*Work required*
Each record is to be written out exactly as it appears.

*Data for review*

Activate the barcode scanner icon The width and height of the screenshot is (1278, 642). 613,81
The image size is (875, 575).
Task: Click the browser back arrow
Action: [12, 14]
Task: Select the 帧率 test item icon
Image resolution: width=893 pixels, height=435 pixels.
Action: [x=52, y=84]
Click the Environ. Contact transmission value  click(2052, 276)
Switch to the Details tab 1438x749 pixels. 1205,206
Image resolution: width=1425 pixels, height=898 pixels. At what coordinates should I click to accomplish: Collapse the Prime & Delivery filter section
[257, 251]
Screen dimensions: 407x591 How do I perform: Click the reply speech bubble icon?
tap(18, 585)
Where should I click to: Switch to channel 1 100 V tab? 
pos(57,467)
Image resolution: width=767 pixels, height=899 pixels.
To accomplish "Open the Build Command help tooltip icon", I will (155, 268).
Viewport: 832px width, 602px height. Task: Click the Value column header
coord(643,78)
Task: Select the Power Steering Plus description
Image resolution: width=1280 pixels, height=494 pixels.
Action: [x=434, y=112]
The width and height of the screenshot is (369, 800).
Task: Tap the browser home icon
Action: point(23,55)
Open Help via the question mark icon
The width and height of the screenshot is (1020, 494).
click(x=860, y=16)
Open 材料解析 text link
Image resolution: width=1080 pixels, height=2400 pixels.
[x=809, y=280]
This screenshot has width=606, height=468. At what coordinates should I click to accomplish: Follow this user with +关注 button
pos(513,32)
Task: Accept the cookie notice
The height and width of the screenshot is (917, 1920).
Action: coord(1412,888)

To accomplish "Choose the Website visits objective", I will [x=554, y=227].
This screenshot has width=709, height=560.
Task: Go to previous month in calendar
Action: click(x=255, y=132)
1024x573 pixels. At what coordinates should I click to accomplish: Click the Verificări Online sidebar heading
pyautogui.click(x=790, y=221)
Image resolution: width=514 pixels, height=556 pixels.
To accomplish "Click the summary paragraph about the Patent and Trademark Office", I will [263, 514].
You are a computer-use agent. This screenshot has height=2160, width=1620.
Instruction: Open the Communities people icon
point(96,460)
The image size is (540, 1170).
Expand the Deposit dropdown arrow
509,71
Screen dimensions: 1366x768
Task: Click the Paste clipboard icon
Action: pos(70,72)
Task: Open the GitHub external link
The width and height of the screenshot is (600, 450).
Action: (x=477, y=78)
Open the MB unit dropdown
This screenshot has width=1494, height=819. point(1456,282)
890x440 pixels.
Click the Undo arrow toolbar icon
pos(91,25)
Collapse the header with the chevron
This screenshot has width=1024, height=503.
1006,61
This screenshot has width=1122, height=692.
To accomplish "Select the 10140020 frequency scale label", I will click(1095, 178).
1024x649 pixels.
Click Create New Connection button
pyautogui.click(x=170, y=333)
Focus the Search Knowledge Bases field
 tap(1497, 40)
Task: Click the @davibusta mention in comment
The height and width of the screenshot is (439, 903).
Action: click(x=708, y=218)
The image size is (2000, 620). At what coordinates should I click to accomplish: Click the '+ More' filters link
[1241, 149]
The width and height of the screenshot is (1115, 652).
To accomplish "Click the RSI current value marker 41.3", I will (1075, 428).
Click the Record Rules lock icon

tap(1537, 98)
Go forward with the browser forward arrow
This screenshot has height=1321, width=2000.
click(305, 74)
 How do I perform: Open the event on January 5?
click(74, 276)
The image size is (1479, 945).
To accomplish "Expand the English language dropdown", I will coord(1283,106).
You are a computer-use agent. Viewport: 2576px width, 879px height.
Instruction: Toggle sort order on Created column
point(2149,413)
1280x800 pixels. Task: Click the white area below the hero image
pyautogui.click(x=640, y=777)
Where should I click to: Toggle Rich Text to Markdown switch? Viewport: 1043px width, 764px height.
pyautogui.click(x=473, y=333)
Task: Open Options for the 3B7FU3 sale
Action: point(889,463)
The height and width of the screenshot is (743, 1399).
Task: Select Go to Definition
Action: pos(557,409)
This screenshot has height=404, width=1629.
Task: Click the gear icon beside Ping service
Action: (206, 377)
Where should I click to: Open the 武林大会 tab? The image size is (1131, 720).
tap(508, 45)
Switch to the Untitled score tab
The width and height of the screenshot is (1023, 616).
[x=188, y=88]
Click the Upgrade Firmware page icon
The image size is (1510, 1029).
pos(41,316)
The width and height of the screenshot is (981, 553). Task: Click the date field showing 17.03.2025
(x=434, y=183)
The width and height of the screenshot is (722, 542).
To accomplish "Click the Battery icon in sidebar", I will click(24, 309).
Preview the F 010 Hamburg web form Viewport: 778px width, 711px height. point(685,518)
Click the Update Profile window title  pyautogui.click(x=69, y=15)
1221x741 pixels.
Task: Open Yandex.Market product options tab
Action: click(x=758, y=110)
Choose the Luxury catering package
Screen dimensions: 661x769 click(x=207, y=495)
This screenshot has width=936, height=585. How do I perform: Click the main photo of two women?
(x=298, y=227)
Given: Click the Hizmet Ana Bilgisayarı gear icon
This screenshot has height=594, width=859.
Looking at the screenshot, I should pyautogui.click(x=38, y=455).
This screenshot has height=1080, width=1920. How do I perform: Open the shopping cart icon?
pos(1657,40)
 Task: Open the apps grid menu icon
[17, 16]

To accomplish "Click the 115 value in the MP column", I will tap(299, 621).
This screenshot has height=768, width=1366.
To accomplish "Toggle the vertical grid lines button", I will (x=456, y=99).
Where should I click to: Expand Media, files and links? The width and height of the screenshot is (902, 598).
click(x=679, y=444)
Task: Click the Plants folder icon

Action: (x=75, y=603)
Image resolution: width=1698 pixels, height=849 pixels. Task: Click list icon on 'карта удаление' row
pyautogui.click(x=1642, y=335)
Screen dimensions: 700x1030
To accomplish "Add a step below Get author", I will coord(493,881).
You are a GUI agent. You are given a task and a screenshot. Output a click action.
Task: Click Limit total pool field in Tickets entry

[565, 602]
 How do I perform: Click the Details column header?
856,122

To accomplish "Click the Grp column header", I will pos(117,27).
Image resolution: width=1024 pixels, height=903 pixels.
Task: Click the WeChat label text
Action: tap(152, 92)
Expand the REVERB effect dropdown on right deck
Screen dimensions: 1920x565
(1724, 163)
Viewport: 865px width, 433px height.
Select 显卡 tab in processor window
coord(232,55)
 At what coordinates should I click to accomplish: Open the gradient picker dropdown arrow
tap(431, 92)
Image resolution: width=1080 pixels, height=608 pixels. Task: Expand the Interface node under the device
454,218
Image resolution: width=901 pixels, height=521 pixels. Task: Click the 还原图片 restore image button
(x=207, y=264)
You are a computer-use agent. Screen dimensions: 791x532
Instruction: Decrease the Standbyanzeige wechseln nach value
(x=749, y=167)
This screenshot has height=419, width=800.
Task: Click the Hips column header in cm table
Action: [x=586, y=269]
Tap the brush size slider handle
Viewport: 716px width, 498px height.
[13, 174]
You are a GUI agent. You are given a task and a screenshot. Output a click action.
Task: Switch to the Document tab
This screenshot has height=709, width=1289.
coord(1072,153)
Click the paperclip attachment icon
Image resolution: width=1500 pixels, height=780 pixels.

*Your solution*
Activate the barcode scanner icon The width and height of the screenshot is (1278, 642). 613,81
The image size is (875, 575).
Task: Click the browser back arrow
Action: [12, 14]
Task: Select the 帧率 test item icon
Image resolution: width=893 pixels, height=435 pixels.
Action: [x=52, y=84]
Click the Environ. Contact transmission value  click(2052, 276)
Switch to the Details tab 1438x749 pixels. 1205,206
Image resolution: width=1425 pixels, height=898 pixels. At what coordinates should I click to accomplish: Collapse the Prime & Delivery filter section
[257, 251]
Screen dimensions: 407x591 How do I perform: Click the reply speech bubble icon?
tap(18, 585)
Where should I click to: Switch to channel 1 100 V tab? 
pos(57,467)
Image resolution: width=767 pixels, height=899 pixels.
To accomplish "Open the Build Command help tooltip icon", I will (155, 268).
Viewport: 832px width, 602px height. Task: Click the Value column header
coord(643,78)
Task: Select the Power Steering Plus description
Image resolution: width=1280 pixels, height=494 pixels.
Action: [x=434, y=112]
The width and height of the screenshot is (369, 800).
Task: Tap the browser home icon
Action: point(23,55)
Open Help via the question mark icon
The width and height of the screenshot is (1020, 494).
click(x=860, y=16)
Open 材料解析 text link
Image resolution: width=1080 pixels, height=2400 pixels.
[x=809, y=280]
This screenshot has width=606, height=468. At what coordinates should I click to accomplish: Follow this user with +关注 button
pos(513,32)
Task: Accept the cookie notice
The height and width of the screenshot is (917, 1920).
Action: coord(1412,888)

To accomplish "Choose the Website visits objective", I will [x=554, y=227].
This screenshot has width=709, height=560.
Task: Go to previous month in calendar
Action: click(x=255, y=132)
1024x573 pixels. At what coordinates should I click to accomplish: Click the Verificări Online sidebar heading
pyautogui.click(x=790, y=221)
Image resolution: width=514 pixels, height=556 pixels.
To accomplish "Click the summary paragraph about the Patent and Trademark Office", I will [263, 514].
You are a computer-use agent. This screenshot has height=2160, width=1620.
Instruction: Open the Communities people icon
point(96,460)
The image size is (540, 1170).
Expand the Deposit dropdown arrow
509,71
Screen dimensions: 1366x768
Task: Click the Paste clipboard icon
Action: pos(70,72)
Task: Open the GitHub external link
The width and height of the screenshot is (600, 450).
Action: (x=477, y=78)
Open the MB unit dropdown
This screenshot has width=1494, height=819. point(1456,282)
890x440 pixels.
Click the Undo arrow toolbar icon
pos(91,25)
Collapse the header with the chevron
This screenshot has width=1024, height=503.
1006,61
This screenshot has width=1122, height=692.
To accomplish "Select the 10140020 frequency scale label", I will click(1095, 178).
1024x649 pixels.
Click Create New Connection button
pyautogui.click(x=170, y=333)
Focus the Search Knowledge Bases field
 tap(1497, 40)
Task: Click the @davibusta mention in comment
The height and width of the screenshot is (439, 903).
Action: click(x=708, y=218)
The image size is (2000, 620). At what coordinates should I click to accomplish: Click the '+ More' filters link
[1241, 149]
The width and height of the screenshot is (1115, 652).
To accomplish "Click the RSI current value marker 41.3", I will (1075, 428).
Click the Record Rules lock icon

tap(1537, 98)
Go forward with the browser forward arrow
This screenshot has height=1321, width=2000.
click(305, 74)
 How do I perform: Open the event on January 5?
click(74, 276)
The image size is (1479, 945).
To accomplish "Expand the English language dropdown", I will coord(1283,106).
You are a computer-use agent. Viewport: 2576px width, 879px height.
Instruction: Toggle sort order on Created column
point(2149,413)
1280x800 pixels. Task: Click the white area below the hero image
pyautogui.click(x=640, y=777)
Where should I click to: Toggle Rich Text to Markdown switch? Viewport: 1043px width, 764px height.
pyautogui.click(x=473, y=333)
Task: Open Options for the 3B7FU3 sale
Action: point(889,463)
The height and width of the screenshot is (743, 1399).
Task: Select Go to Definition
Action: pos(557,409)
This screenshot has height=404, width=1629.
Task: Click the gear icon beside Ping service
Action: (206, 377)
Where should I click to: Open the 武林大会 tab? The image size is (1131, 720).
tap(508, 45)
Switch to the Untitled score tab
The width and height of the screenshot is (1023, 616).
[x=188, y=88]
Click the Upgrade Firmware page icon
The image size is (1510, 1029).
pos(41,316)
The width and height of the screenshot is (981, 553). Task: Click the date field showing 17.03.2025
(x=434, y=183)
The width and height of the screenshot is (722, 542).
To accomplish "Click the Battery icon in sidebar", I will click(24, 309).
Preview the F 010 Hamburg web form Viewport: 778px width, 711px height. point(685,518)
Click the Update Profile window title  pyautogui.click(x=69, y=15)
1221x741 pixels.
Task: Open Yandex.Market product options tab
Action: click(x=758, y=110)
Choose the Luxury catering package
Screen dimensions: 661x769 click(x=207, y=495)
This screenshot has width=936, height=585. How do I perform: Click the main photo of two women?
(x=298, y=227)
Given: Click the Hizmet Ana Bilgisayarı gear icon
This screenshot has height=594, width=859.
Looking at the screenshot, I should pyautogui.click(x=38, y=455).
This screenshot has height=1080, width=1920. How do I perform: Open the shopping cart icon?
pos(1657,40)
 Task: Open the apps grid menu icon
[17, 16]

To accomplish "Click the 115 value in the MP column", I will tap(299, 621).
This screenshot has height=768, width=1366.
To accomplish "Toggle the vertical grid lines button", I will (x=456, y=99).
Where should I click to: Expand Media, files and links? The width and height of the screenshot is (902, 598).
click(x=679, y=444)
Task: Click the Plants folder icon

Action: (x=75, y=603)
Image resolution: width=1698 pixels, height=849 pixels. Task: Click list icon on 'карта удаление' row
pyautogui.click(x=1642, y=335)
Screen dimensions: 700x1030
To accomplish "Add a step below Get author", I will coord(493,881).
You are a GUI agent. You are given a task and a screenshot. Output a click action.
Task: Click Limit total pool field in Tickets entry

[565, 602]
 How do I perform: Click the Details column header?
856,122

To accomplish "Click the Grp column header", I will pos(117,27).
Image resolution: width=1024 pixels, height=903 pixels.
Task: Click the WeChat label text
Action: tap(152, 92)
Expand the REVERB effect dropdown on right deck
Screen dimensions: 1920x565
(1724, 163)
Viewport: 865px width, 433px height.
Select 显卡 tab in processor window
coord(232,55)
 At what coordinates should I click to accomplish: Open the gradient picker dropdown arrow
tap(431, 92)
Image resolution: width=1080 pixels, height=608 pixels. Task: Expand the Interface node under the device
454,218
Image resolution: width=901 pixels, height=521 pixels. Task: Click the 还原图片 restore image button
(x=207, y=264)
You are a computer-use agent. Screen dimensions: 791x532
Instruction: Decrease the Standbyanzeige wechseln nach value
(x=749, y=167)
This screenshot has height=419, width=800.
Task: Click the Hips column header in cm table
Action: [x=586, y=269]
Tap the brush size slider handle
Viewport: 716px width, 498px height.
[13, 174]
You are a GUI agent. You are given a task and a screenshot. Output a click action.
Task: Switch to the Document tab
This screenshot has height=709, width=1289.
coord(1072,153)
Click the paperclip attachment icon
Image resolution: width=1500 pixels, height=780 pixels.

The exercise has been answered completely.